Wenger has spoken with the former Gunners captain since news broke of his positive test for a specified substance.
"He wants to control his weight a little bit because that's where he has some problems and he took the product of his wife," said Wenger.
Wenger added: "Never trust your wife! That is how he was caught."
Toure could face a lengthy ban and is currently suspended from playing for City.
The 29-year-old moved to Eastlands in 2009 having spent seven seasons at Arsenal.
Wenger spoke of his character in glowing terms and insisted Toure's error was failing to check the legality of the product he took.
"I think it is a mistake. He was not cautious enough. I don't think there's a desire there to do something wrong and hide it," said Wenger.

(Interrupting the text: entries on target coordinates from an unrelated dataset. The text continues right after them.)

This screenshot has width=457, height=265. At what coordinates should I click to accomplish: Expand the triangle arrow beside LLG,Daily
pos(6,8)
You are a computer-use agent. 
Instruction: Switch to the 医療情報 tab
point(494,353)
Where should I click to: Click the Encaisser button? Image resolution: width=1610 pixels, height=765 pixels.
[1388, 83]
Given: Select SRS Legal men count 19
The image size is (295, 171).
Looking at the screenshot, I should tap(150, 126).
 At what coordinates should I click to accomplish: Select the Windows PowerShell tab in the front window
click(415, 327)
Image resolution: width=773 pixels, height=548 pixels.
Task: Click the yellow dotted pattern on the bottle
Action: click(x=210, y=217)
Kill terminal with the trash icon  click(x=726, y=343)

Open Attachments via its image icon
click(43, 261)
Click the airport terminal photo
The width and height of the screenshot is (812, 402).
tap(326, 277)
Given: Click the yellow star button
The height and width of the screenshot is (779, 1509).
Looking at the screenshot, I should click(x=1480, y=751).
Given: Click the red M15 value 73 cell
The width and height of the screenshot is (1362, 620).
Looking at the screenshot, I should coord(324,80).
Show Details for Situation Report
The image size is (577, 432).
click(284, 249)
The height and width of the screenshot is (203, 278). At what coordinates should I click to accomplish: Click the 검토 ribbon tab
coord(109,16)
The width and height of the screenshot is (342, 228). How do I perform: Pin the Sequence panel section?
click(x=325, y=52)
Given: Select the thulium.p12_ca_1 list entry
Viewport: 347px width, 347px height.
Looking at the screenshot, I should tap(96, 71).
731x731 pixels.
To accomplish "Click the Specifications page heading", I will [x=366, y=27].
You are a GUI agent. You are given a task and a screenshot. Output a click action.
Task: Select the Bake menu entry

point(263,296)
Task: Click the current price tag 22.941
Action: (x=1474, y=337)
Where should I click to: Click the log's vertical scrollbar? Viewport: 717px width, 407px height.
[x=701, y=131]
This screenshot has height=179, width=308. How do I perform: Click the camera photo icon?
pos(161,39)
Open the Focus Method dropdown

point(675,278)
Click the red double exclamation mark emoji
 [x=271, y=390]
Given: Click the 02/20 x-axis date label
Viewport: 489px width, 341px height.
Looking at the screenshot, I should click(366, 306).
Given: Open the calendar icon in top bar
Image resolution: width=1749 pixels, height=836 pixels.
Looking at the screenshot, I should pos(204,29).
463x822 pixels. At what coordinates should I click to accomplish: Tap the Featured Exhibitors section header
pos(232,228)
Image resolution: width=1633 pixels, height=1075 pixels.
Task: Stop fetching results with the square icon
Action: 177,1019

"It is a complete surprise because I had Kolo Toure here for years, I brought him here.
"He is a boy who has a clean life. He's very honest living, always at home, a family man, and I don't suspect him at all to have taken drugs to enhance his performances.
"I just think it is a mistake by forgetting to ask, 'Can I take that?'."
In line with Football Association regulations, Toure has been suspended following confirmation that a "specified substance" was found in an A sample, believed to have been given after last month's derby at Old Trafford.
Toure has the right to request his B sample - given at the same time - also be tested.
The Ivorian would then get the opportunity to go before a personal hearing.
Although "specified substances" do tend to be down the scale of drugs offences because the World Anti-Doping Agency accepts there are instances where credible explanations can be offered, they are still subject to a maximum two-year suspension.
Hamilton's Simon Mensing served a four-week ban earlier this season after testing positive for the stimulant Methylhexaneamine (MHA), which was present in a dietary supplement.
However, former Sheffield United goalkeeper Paddy Kenny served a nine-month suspension after testing positive for the stimulant ephedrine.
In Kenny's case, it took two months for the case to be heard and the player's defence of the drug being present in cough medicine taken to combat an infection was countered by the notion that a professional sportsman "has a strict responsibility to ensure prohibited substances do not enter his or her body" - the words of Christopher Quinlan, chairman of the Regulatory Commission that heard the Kenny case.
Should Toure's case follow a similar timescale, that would rule the 29-year-old out until the beginning of May, even before any ban.
City will presumably try to push for a hearing before that, although given the legal complexities, it might not be easy.
"The FA can confirm that a player has been provisionally suspended from playing pending investigation, having tested positive for the use of a prohibited substance," said the FA in a statement last night.
It is believed City knew of the failed test on Wednesday, explaining Toure's absence from the squad for that night's FA Cup fifth-round victory over Aston Villa.
The City statement which confirmed the news read: "He has been suspended from participating in all first team and non first-team matches pending the outcome of the legal process.
"There will be no further comment from the football club at this stage."